My own children are young and were born after my wife and I became missionaries. They did not choose this life, but one day they will. They may own it or reject it, depending how I treat them. If I finish my missionary journey today, and my son and daughter do not see any good thing in it, what a disappointment that would be. Rather, I want to give them a compelling legacy. The question is, how can we, as parents, live such inviting lives that our children hunger to follow in our footsteps?
I have learned that the little things are so important. As adults, we think some things don’t really matter, but to a child, they do. For example, I scheduled a very important meeting with our team in a neighbouring country on the 16th of the month. However, the 15th of the month was my son’s last day of school. I cancelled the travel and the meeting because I didn’t want to travel that day. I wanted to be present for my son during any events or parties with the other children. Our presence during such times will impact our kids in ways we may not know for years.
We must also be intentional with our children if we want to see the future of African missions flourish. If we do it wrongly, they may say, “You chose it, not me,” and may abandon it. But if they see what their parents are doing and choose to follow God, then we will be raising a new generation of missionaries and missions supporters. Even if they do not become full-time missionaries, they will love the work and become advocates and supporters of the Great Commission.
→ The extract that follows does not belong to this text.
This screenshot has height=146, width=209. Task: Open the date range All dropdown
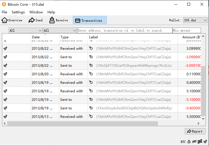[25, 30]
Let’s remember how Jesus moved to Egypt sometime between his infancy and toddlerhood. Through a dream, his heavenly Father instructed his earthly father, Joseph, to flee there. By the age of 12 we see Jesus at the temple, his family having transitioned back to Israel. Perhaps we can imagine how these formative years spent in a foreign culture influenced his early development, his awareness of the whole earth, and his heart for the lost of all nations. I believe this missionary life is the best life I can give to my children because God called my whole family into it–children included. One day I want my children to say, “My heavenly Father and my earthly dad did not make a mistake.”
In this issue, you will hear from the Director of our East African Office some of the challenges and blessings of being an African MK, you will read how to plan transitions well for children using a RAFT, and you will hear the story of two MK sisters, Blessing and Joy, who are thriving today. My prayer is that you will come away with a broader view of these children, and that you will commit to pray for them even as you pray for missions in general.
Daniel Salamu is Director of SIM’s West Africa Missions Office, which mobilises and sends missionaries from 16 nations. Daniel and his wife are the parents of two MKs, a son aged 7 and a daughter aged 3. He is from Nigeria and currently resides in Ghana after serving over 8 years in Burkina Faso.